Have There Been Sequel Talks Prior?
Shortly after the film's initial success in 2019, longtime Queen video director Rudi Dolezal commented to Page Six that the band and filmmakers were already in discussions on a follow-up film. He surmised that longtime band manager Jim Beach already has an idea up his sleeve for a new film that picks up where Bohemian Rhapsody left off.
But, talk of a potential sequel soon fell off. In a 2020 interview with Rolling Stone, Brian May explained why it likely wouldn't happen. "Don't think we didn't think about it," May said at the time. "We've talked. Basically we think not, at the moment. … I don't think that would be an uplifting thing to do. I'm not saying it's impossible because there is a great story there, but we don't feel that's the story we want to tell at the moment."
In addition to leaving out Mercury's later years, the lead singer's childhood is also mostly omitted from Bohemian Rhapsody. So does the group's guitarist think that a follow-up movie could portray those events, or possibly some other aspects of Queen's journey that were left on the cutting room floor?

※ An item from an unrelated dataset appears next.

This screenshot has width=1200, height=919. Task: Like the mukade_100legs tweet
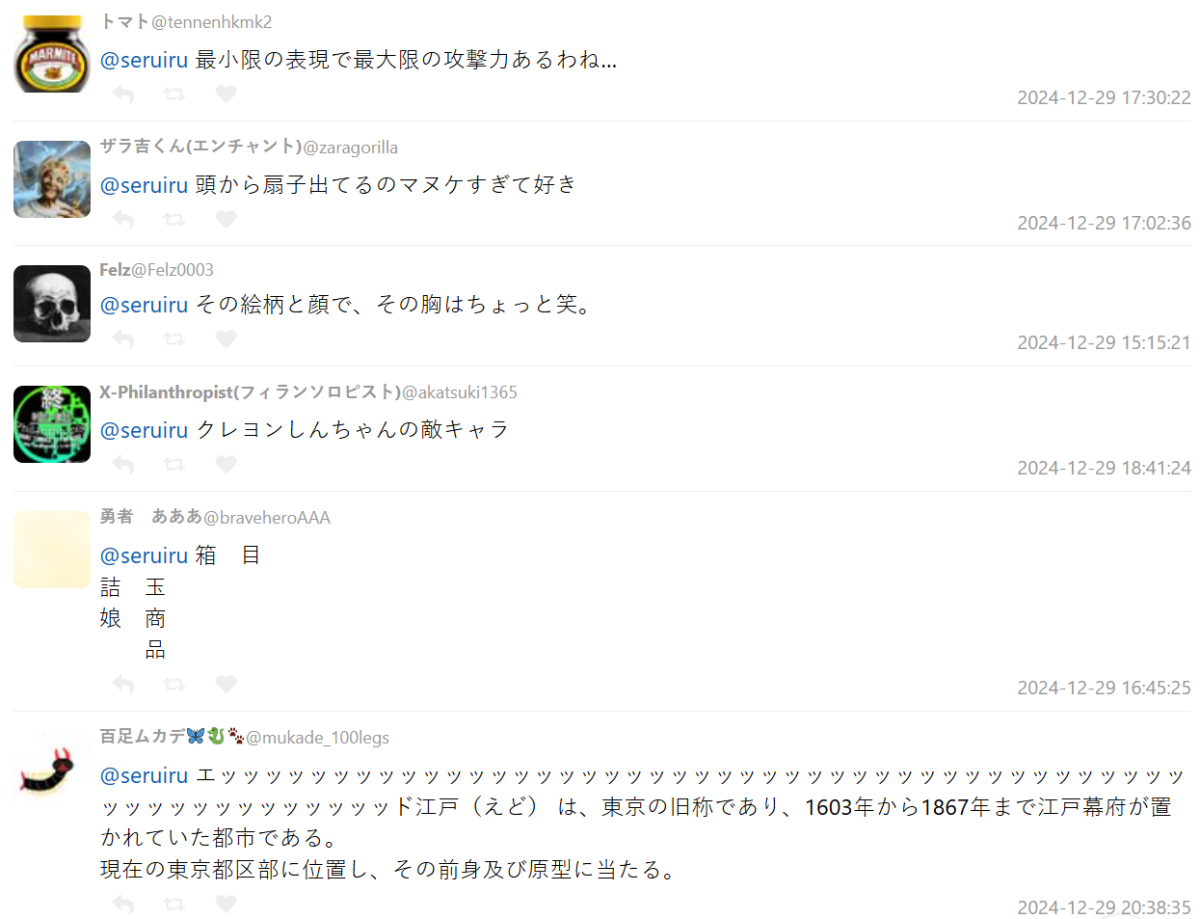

"There's a million things in our career which you couldn't show in a movie since the movie had to be so simplified to make it watchable," May added at the time. "But we don't really think there's another movie there. That's the long and the short of it. I think we should look somewhere else. There are other ideas that we had, but I don't think a sequel will happen. But we have looked at it pretty seriously.
So, with May's most recent comments, it appears that there would be a desire to do more, but as the guitarist revealed, whether or not the remaining part of their story is worth bringing to the big screen with a script that pays off with impact is the biggest concern.